(Stored data begins)
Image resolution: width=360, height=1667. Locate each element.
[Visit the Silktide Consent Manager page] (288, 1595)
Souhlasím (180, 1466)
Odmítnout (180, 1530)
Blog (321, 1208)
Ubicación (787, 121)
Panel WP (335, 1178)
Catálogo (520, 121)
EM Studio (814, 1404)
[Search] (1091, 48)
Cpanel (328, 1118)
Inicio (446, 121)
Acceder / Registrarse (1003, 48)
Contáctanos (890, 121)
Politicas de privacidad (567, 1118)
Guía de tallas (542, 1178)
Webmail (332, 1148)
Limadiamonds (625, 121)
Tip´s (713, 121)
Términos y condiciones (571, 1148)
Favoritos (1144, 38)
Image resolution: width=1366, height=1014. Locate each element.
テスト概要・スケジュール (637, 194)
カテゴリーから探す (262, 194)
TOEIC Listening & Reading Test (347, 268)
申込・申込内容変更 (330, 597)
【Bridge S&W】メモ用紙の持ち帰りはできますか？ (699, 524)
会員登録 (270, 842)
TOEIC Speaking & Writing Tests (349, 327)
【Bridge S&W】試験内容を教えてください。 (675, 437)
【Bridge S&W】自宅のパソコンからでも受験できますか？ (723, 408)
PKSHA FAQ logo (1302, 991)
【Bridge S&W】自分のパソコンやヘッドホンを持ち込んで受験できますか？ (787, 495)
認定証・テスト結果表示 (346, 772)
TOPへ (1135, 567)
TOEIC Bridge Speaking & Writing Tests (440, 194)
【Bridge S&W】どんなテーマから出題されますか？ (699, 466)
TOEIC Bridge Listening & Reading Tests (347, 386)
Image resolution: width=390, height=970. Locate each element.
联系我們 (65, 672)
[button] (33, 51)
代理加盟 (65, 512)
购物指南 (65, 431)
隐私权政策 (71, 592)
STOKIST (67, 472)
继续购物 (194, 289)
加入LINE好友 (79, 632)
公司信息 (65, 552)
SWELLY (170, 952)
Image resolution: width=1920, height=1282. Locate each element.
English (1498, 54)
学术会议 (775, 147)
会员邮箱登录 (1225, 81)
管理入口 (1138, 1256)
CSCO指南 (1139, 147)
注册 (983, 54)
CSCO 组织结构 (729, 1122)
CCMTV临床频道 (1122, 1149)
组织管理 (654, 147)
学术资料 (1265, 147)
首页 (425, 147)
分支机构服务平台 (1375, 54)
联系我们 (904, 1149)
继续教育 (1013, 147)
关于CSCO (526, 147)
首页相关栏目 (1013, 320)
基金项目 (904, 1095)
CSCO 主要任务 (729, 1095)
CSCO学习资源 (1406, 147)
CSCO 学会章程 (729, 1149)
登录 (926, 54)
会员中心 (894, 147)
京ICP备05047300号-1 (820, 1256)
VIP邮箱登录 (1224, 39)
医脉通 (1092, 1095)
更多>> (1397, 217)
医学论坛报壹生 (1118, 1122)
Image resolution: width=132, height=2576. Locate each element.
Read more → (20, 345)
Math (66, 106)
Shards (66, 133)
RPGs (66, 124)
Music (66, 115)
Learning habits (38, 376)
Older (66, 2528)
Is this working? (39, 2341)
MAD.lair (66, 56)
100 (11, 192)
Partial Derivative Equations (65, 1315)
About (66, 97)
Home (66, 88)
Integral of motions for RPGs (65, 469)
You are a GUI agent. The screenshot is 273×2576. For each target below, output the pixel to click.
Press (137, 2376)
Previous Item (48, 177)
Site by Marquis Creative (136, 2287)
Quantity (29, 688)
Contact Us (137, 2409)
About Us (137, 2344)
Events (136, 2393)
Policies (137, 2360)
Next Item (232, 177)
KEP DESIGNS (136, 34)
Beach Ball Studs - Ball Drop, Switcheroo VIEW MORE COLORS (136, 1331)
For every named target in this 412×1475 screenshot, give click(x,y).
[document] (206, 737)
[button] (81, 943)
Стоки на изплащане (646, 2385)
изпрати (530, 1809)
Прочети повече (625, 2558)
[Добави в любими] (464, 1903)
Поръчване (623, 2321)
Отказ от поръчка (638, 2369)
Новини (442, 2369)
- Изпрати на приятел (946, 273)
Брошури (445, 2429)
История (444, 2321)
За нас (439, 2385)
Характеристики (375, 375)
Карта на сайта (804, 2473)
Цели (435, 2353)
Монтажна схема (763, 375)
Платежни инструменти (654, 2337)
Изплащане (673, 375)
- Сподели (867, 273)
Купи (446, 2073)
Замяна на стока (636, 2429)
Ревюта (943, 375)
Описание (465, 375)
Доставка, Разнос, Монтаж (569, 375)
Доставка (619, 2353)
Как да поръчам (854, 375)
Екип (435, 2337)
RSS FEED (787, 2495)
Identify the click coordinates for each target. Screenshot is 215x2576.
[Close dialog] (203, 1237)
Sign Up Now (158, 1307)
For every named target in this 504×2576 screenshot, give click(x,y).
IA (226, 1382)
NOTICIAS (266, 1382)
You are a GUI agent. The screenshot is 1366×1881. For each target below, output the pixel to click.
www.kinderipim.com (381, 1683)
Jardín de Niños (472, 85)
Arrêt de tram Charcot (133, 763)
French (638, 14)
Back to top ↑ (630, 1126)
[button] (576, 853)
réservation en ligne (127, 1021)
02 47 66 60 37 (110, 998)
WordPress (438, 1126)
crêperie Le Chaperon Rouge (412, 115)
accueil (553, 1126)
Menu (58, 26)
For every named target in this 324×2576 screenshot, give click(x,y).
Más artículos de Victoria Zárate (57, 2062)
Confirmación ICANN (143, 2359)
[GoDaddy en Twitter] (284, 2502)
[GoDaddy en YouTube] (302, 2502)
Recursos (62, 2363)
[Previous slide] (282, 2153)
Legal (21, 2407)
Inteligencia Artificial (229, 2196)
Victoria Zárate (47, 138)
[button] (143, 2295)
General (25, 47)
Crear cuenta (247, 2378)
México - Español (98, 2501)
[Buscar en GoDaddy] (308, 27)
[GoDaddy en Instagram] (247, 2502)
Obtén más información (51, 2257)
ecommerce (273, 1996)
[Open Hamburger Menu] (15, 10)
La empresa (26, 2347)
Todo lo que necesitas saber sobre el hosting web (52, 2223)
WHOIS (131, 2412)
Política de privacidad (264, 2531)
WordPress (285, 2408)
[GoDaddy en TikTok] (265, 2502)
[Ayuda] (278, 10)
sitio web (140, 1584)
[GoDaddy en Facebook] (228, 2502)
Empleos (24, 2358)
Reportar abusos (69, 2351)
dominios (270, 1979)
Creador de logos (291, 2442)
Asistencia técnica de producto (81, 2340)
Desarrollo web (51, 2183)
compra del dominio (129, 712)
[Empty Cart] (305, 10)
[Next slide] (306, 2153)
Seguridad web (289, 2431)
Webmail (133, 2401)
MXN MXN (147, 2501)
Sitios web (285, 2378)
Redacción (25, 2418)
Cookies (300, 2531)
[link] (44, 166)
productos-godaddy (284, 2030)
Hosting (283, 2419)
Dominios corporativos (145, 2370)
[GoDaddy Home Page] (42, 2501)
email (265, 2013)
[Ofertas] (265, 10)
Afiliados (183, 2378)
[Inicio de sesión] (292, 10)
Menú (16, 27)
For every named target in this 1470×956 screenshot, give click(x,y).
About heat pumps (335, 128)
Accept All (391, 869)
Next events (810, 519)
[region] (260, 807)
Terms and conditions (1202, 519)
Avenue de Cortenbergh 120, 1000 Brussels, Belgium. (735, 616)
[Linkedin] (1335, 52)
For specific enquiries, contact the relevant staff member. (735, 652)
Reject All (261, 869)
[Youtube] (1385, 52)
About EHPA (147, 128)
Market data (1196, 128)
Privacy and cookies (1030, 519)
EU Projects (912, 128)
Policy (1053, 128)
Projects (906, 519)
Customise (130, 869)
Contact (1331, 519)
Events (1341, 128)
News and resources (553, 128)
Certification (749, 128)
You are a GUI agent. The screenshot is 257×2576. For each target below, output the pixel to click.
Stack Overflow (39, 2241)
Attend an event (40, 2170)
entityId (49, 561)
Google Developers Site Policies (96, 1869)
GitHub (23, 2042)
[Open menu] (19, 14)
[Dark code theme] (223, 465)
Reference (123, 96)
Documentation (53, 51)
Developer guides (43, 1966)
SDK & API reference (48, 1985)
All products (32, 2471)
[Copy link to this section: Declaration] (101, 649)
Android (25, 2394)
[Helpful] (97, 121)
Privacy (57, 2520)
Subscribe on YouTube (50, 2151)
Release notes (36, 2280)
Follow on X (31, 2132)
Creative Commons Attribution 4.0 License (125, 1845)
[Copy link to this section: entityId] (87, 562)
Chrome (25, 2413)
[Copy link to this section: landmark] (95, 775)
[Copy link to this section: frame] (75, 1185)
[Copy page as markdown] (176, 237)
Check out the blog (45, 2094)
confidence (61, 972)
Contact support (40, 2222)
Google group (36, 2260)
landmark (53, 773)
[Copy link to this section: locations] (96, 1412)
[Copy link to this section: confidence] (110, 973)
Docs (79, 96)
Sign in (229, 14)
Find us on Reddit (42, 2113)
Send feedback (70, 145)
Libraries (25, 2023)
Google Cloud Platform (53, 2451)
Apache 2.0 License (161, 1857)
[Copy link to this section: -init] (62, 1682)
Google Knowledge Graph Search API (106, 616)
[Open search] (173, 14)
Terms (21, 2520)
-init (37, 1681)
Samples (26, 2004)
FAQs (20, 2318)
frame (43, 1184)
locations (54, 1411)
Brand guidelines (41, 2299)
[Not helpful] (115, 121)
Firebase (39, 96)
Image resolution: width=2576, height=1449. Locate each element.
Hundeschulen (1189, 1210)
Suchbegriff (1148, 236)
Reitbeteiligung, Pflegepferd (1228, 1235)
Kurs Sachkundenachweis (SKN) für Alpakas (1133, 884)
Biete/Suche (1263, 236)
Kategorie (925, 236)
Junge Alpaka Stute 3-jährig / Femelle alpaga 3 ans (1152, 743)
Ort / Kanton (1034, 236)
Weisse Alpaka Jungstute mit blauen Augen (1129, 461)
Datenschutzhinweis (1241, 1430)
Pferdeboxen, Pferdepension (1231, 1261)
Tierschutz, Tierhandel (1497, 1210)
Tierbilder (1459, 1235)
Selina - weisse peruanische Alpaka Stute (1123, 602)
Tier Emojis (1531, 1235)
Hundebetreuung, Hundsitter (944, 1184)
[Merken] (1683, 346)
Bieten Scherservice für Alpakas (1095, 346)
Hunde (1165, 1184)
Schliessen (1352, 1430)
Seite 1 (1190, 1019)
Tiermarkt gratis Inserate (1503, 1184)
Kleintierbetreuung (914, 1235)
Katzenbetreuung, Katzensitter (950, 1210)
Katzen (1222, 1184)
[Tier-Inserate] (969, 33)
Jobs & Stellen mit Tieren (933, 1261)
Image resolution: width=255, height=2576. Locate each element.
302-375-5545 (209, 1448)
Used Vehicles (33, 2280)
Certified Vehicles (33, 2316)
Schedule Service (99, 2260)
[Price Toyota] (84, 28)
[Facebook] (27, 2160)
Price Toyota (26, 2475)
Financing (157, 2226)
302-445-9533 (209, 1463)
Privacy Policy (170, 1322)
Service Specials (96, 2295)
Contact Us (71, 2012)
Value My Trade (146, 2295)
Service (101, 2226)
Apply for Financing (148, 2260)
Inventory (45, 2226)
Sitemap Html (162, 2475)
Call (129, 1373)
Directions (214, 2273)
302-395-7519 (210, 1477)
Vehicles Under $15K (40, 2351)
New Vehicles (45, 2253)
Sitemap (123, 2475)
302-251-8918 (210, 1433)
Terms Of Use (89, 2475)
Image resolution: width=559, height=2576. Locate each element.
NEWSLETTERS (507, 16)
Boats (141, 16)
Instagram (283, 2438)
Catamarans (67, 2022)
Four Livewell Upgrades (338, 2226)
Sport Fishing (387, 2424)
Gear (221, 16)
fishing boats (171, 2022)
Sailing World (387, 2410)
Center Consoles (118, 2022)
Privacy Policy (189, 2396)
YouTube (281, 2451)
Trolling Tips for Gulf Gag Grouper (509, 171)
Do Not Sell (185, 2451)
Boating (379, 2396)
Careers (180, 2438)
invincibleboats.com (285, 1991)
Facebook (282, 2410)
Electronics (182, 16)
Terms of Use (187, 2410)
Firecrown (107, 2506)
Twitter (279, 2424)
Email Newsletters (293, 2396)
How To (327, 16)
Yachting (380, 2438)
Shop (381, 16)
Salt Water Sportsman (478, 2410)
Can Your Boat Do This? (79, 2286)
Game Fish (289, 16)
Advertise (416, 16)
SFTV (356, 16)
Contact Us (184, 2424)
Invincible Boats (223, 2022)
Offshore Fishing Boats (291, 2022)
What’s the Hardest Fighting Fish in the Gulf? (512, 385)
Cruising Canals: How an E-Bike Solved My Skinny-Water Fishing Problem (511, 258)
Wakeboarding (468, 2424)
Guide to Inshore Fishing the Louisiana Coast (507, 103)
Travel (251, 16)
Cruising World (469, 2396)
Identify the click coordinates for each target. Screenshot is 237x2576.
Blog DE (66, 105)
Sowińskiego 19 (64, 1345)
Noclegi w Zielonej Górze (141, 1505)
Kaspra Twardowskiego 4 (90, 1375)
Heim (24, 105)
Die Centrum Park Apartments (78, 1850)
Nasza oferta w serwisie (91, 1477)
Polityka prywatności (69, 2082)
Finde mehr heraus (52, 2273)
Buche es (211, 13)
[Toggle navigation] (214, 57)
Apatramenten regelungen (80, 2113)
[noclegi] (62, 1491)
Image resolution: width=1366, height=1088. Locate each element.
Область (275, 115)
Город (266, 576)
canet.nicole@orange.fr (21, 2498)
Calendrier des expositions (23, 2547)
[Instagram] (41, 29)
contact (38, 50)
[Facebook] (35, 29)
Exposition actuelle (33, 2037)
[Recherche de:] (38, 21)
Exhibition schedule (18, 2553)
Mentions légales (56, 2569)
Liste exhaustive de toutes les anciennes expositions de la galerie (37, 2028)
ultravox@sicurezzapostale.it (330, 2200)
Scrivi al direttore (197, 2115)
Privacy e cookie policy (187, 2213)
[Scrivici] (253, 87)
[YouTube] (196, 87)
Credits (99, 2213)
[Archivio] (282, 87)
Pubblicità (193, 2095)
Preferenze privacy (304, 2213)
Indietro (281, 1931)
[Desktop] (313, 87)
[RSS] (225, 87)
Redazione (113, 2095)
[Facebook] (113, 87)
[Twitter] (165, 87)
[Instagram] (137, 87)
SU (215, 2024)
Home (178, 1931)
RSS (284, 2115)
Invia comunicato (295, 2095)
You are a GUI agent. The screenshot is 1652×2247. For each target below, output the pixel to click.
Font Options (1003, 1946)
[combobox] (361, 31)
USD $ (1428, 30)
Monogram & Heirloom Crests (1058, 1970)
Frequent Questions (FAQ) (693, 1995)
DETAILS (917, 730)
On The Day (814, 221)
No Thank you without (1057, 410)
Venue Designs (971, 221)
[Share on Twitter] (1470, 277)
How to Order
(Stored data ends)
Could you transcribe the entries above word for word, from the line with "[Toggle navigation] (214, 57)" down to the line with "Invia comunicato (295, 2095)", keeping both?

[Toggle navigation] (214, 57)
Apatramenten regelungen (80, 2113)
[noclegi] (62, 1491)
Image resolution: width=1366, height=1088. Locate each element.
Область (275, 115)
Город (266, 576)
canet.nicole@orange.fr (21, 2498)
Calendrier des expositions (23, 2547)
[Instagram] (41, 29)
contact (38, 50)
[Facebook] (35, 29)
Exposition actuelle (33, 2037)
[Recherche de:] (38, 21)
Exhibition schedule (18, 2553)
Mentions légales (56, 2569)
Liste exhaustive de toutes les anciennes expositions de la galerie (37, 2028)
ultravox@sicurezzapostale.it (330, 2200)
Scrivi al direttore (197, 2115)
Privacy e cookie policy (187, 2213)
[Scrivici] (253, 87)
[YouTube] (196, 87)
Credits (99, 2213)
[Archivio] (282, 87)
Pubblicità (193, 2095)
Preferenze privacy (304, 2213)
Indietro (281, 1931)
[Desktop] (313, 87)
[RSS] (225, 87)
Redazione (113, 2095)
[Facebook] (113, 87)
[Twitter] (165, 87)
[Instagram] (137, 87)
SU (215, 2024)
Home (178, 1931)
RSS (284, 2115)
Invia comunicato (295, 2095)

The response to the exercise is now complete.